The gigantic woman is an unhappy bride-to-be named Susan (voiced by Reese Witherspoon), who is about to marry a self-absorbed cad named Derek Dietl (Paul Rudd) when a meteorite ruins her wedding day and causes her to grow to enormous proportions. She's quickly whisked away to a secret government facility where she meets her fellow monstrous inmates: B.O.B. the blue blob (Seth Rogen), a shiny, gelatinous, elastic, one-eyed glob of goo; Dr. Cockroach, PhD (Hugh Laurie), a formerly human, now cockroachian mad scientist; The Missing Link (Will Arnett), a macho, finny amphibian; and a cute, enormous, fuzzy bug known as Insectosaurus, who is the big-eyed anime progeny of Godzilla, Mothra and all those monsters who ate Tokyo. When a gigantic alien robot invades Earth, the government calls on its captive monsters to save the planet.

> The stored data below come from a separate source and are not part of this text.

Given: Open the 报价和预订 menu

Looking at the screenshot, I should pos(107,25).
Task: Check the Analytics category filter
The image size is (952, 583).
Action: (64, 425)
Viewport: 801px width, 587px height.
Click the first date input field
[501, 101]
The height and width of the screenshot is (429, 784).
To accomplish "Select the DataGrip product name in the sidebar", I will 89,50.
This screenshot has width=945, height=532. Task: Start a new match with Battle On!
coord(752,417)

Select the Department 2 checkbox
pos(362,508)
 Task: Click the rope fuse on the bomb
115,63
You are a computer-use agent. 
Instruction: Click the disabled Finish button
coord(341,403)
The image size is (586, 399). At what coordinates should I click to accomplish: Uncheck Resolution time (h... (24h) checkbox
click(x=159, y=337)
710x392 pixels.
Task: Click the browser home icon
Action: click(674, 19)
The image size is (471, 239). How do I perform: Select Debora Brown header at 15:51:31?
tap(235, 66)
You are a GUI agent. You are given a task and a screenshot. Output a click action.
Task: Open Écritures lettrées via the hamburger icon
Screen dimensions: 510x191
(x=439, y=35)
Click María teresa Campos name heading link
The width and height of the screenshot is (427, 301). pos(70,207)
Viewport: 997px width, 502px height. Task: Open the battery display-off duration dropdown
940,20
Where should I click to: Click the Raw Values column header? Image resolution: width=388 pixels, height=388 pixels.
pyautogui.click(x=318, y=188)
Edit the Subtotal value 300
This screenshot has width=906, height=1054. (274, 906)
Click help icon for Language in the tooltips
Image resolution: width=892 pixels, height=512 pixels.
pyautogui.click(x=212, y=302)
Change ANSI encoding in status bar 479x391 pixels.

What follows is familiar, wacky, and good-natured, and turns a previous generation's paranoia about the impending nuclear apocalypse into a shiny-happy fable of goofy goodness versus goofy evil.
Monsters vs. Aliens promotes the values of loyalty, friendship, individuality and iconoclasm (monster-style) over mindless conformity. But it does not eschew mindlessness altogether. B.O.B. the blob is the gooey, shimmery, brainless heart and soul of the movie, the nice guy who gets the girl (well, sort of). Rogen's stoner-dude delivery -- you can hear the smile in his raspy voice -- makes the guileless B.O.B. the poster boy for heart (metaphorically speaking) without smart, which, in the sci-fi/robot/alien menace/war of the worlds/the end is nigh context, is always a safer bet than smart without heart.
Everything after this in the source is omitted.